Justin Arenstein is an award-winning journalist and media strategist who works with partners across Africa to help strengthen investigative reporting while also helping media owners adopt new technologies and build more robust business models. One of his newest projects is spearheading the continent's largest open data initiative, Code For Africa, with country programmes in Ghana, Kenya, Nigeria, and South Africa.

Arenstein is a start-up junky. Beginning as an anti-corruption investigative journalist in South Africa, he launched the nation's first rural social justice wire-service, African Eye News Service (AENS), before helping pioneer the region's first rural lifestyle magazine publisher (HomeGrown Magazines) and Mpumalanga's first commercial radio station (MPowerFM).

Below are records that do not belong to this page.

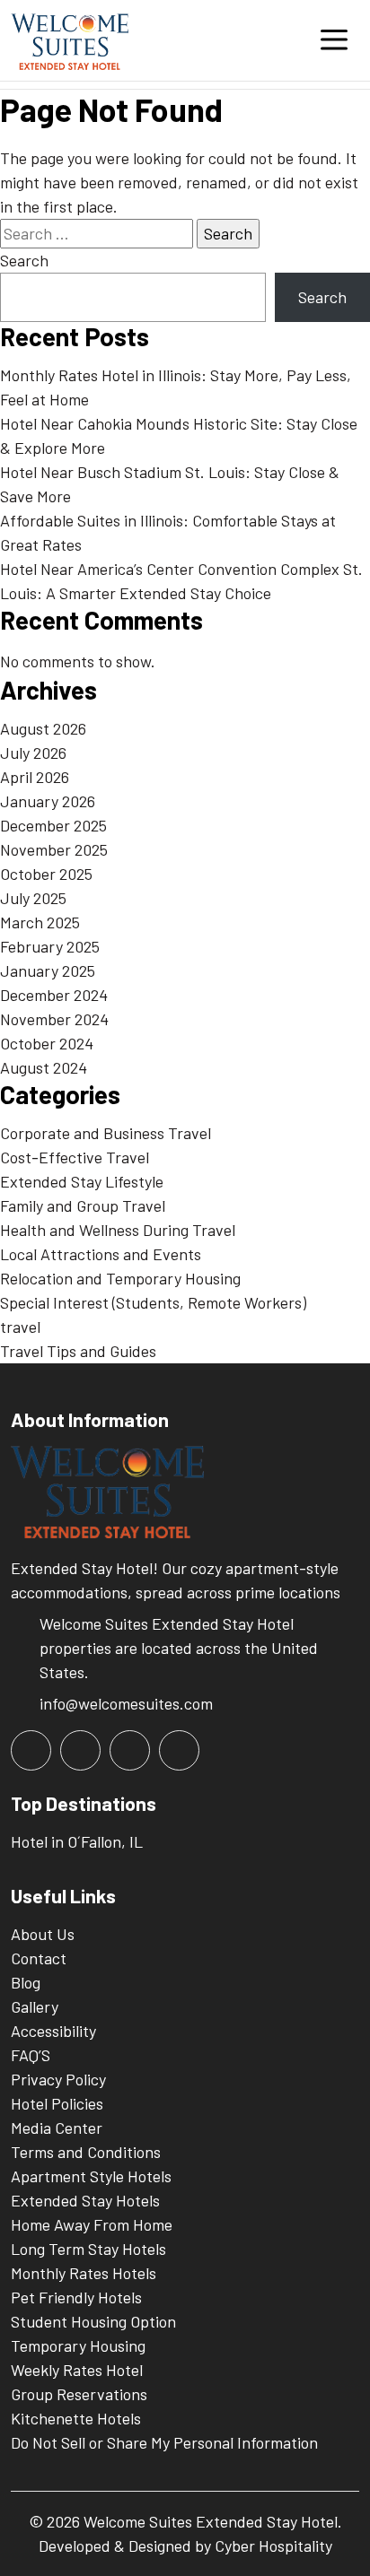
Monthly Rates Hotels (83, 2273)
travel (20, 1326)
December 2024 (54, 995)
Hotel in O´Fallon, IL (77, 1841)
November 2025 (54, 849)
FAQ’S (30, 2055)
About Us (43, 1934)
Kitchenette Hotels (76, 2418)
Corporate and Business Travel (105, 1133)
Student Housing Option (93, 2321)
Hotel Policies (57, 2103)
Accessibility (53, 2031)
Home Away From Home (91, 2224)
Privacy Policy (58, 2079)
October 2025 (46, 873)
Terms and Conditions (86, 2152)
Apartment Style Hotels (91, 2176)
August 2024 (43, 1067)
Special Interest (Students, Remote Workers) (153, 1302)
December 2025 (53, 825)
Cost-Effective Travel (74, 1157)
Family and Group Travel (82, 1205)
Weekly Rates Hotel (77, 2370)
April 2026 (34, 777)
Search (24, 260)
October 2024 (46, 1043)
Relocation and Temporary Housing (120, 1278)
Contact (38, 1958)
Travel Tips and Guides (78, 1351)
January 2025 (47, 970)
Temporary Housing (78, 2345)
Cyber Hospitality (273, 2545)
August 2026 (43, 728)
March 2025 (40, 922)
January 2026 (47, 801)
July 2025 (33, 898)
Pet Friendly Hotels (76, 2297)
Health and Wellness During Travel (117, 1230)
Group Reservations (79, 2394)
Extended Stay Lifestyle (81, 1181)
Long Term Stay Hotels (88, 2248)
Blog (25, 1982)
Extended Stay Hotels (85, 2200)
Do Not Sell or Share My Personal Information (164, 2442)
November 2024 (54, 1019)
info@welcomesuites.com (126, 1703)
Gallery (34, 2006)
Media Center (56, 2127)
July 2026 (33, 752)
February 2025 (50, 946)
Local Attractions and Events (100, 1254)
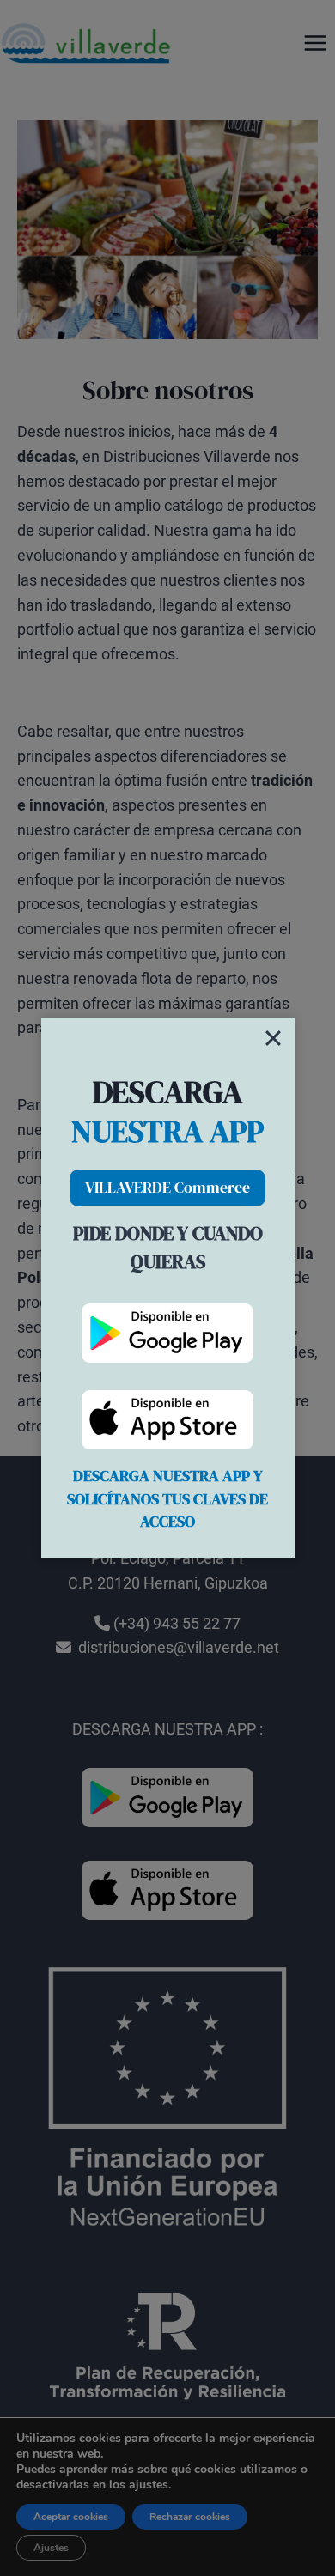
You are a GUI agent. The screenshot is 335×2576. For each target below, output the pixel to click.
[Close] (273, 1038)
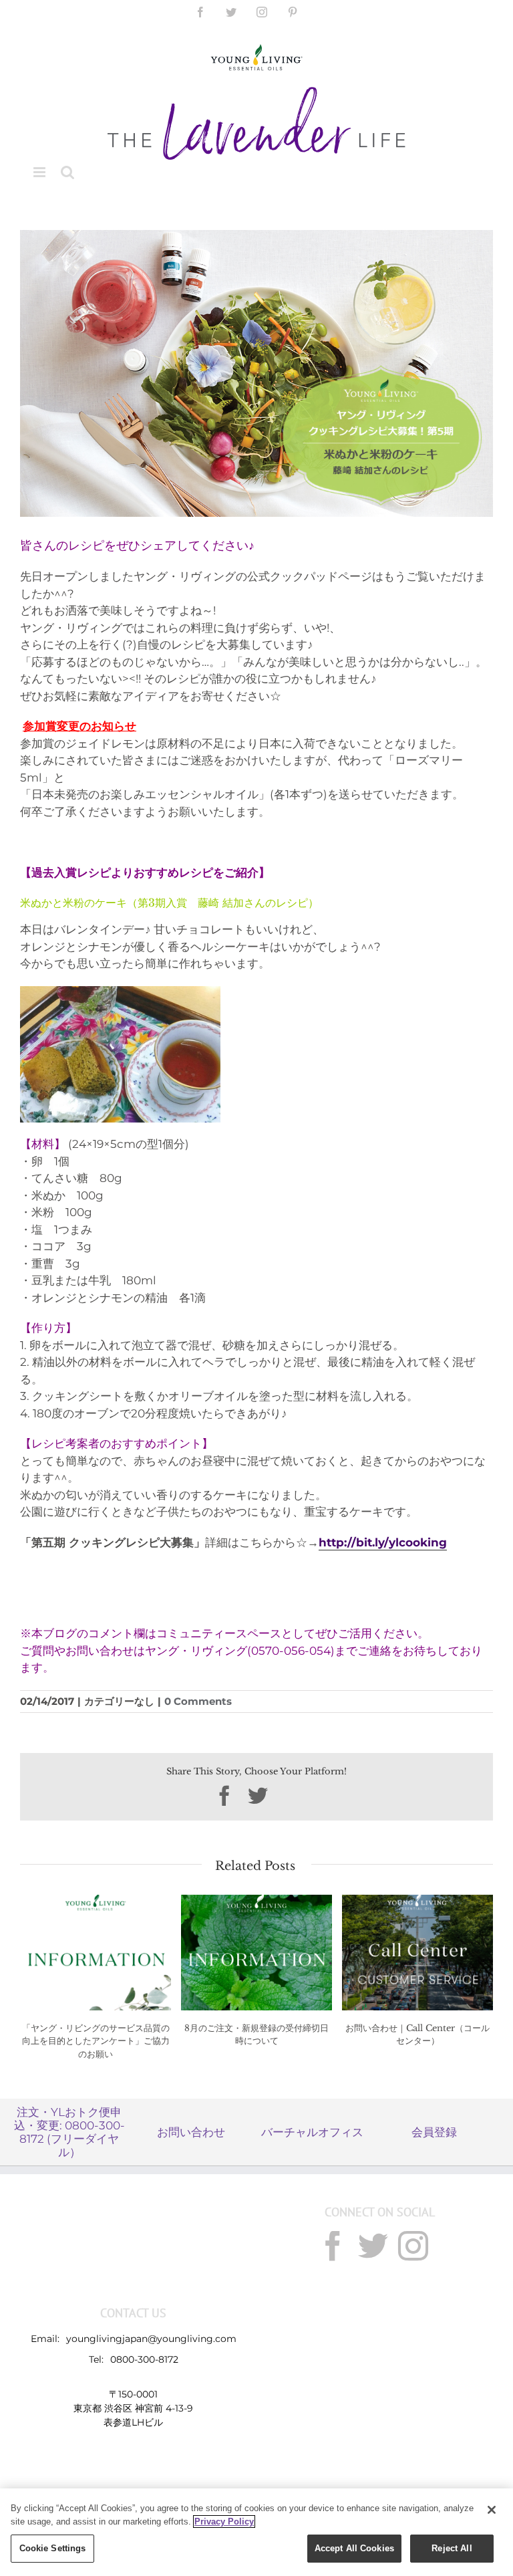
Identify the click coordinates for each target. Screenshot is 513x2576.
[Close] (491, 2510)
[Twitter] (373, 2246)
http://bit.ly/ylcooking (383, 1542)
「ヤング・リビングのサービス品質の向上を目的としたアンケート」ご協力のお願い (96, 2041)
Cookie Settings (52, 2548)
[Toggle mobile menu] (40, 172)
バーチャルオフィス (312, 2132)
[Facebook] (333, 2246)
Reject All (452, 2548)
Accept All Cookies (354, 2548)
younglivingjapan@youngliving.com (151, 2339)
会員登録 (434, 2132)
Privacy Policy (224, 2521)
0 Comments (198, 1701)
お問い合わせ (191, 2132)
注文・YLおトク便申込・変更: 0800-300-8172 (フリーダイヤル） (69, 2132)
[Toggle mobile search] (67, 172)
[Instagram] (413, 2246)
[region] (256, 2532)
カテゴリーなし (119, 1701)
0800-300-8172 (144, 2359)
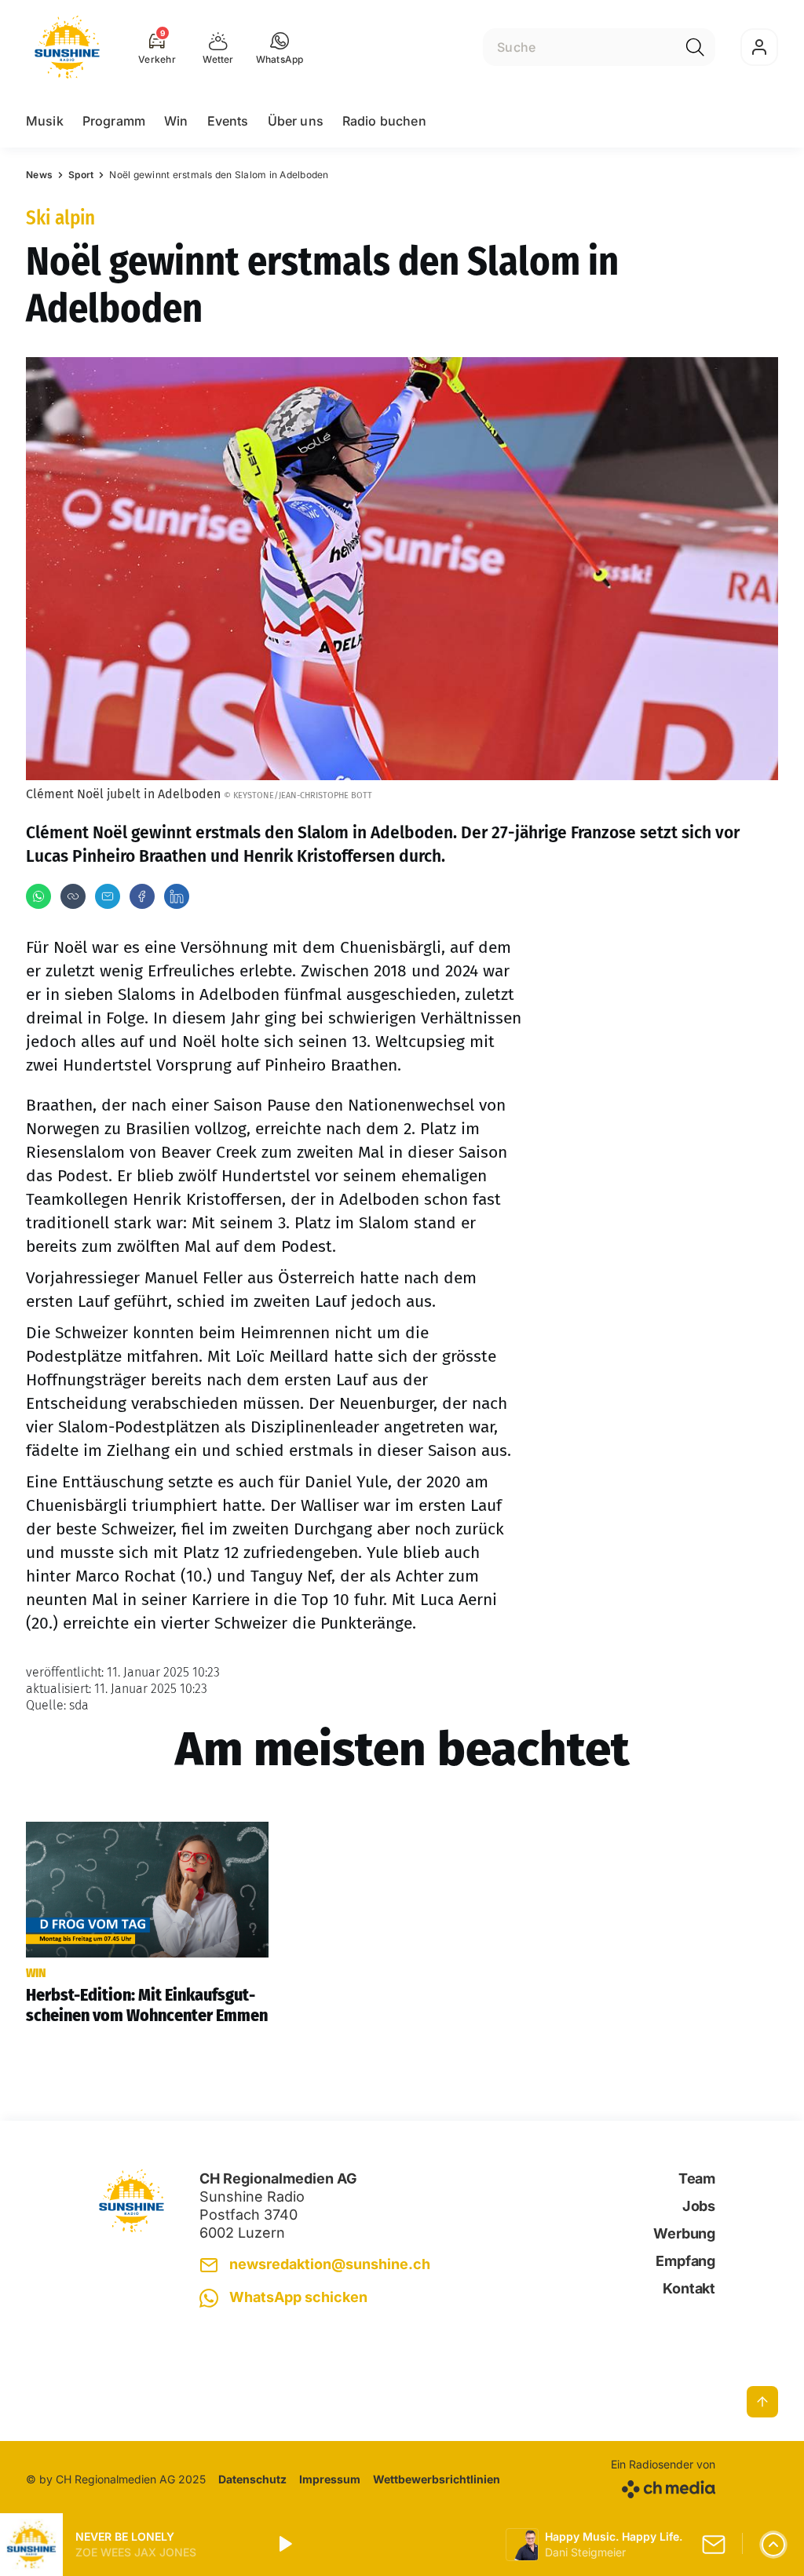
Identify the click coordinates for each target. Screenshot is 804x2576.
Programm (113, 121)
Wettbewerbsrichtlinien (436, 2479)
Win (176, 121)
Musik (45, 121)
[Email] (107, 896)
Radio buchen (384, 121)
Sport (80, 175)
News (39, 175)
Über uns (295, 121)
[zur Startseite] (67, 47)
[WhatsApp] (38, 896)
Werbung (684, 2233)
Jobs (698, 2206)
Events (228, 121)
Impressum (329, 2479)
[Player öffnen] (773, 2544)
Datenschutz (252, 2479)
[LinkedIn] (176, 896)
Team (696, 2178)
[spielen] (284, 2544)
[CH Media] (663, 2486)
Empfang (685, 2261)
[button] (280, 47)
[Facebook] (142, 896)
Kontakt (689, 2288)
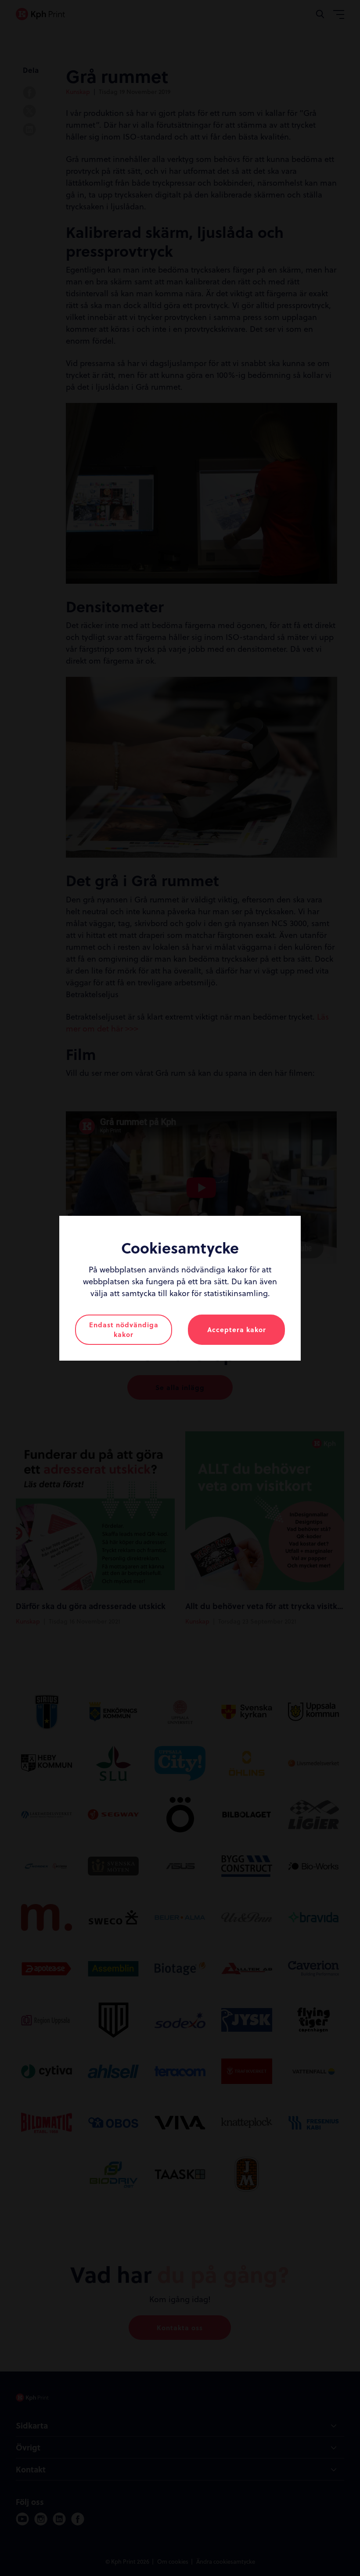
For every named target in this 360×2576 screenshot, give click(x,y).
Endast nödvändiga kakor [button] (123, 1330)
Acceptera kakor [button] (236, 1329)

He was also instrumental in establishing three major media non-profit organisations: the continental Forum for African Investigative Reporters (FAIR), the regional Association of Independent Publishers (AIP) in southern Africa, and the Southern African Freelance Association (SAFREA).

Arenstein spent 2009/10 on sabbatical as a Knight Fellow at Stanford University, where he explored data journalism, augmented reality and civic engagement media.

How back in Africa, Arenstein serves as a director or advisor on various media industry boards and think-tanks. He is also currently a consultant, as a Knight International Journalism Fellow, for the International Center for Journalists (ICFJ) in Washington DC, where he advises on practical business models for mobile and digital publishing across Africa using geo-locative platforms, ranging from mobile gaming and mobile social networking, to data visualisation, augmented reality and aggregation or curation of content.

Outside of ICFJ work, Arenstein advises Google on data-driven journalism and digital newsroom strategies in Africa, and also leads the African Media Initiative (AMI) digital innovation programme.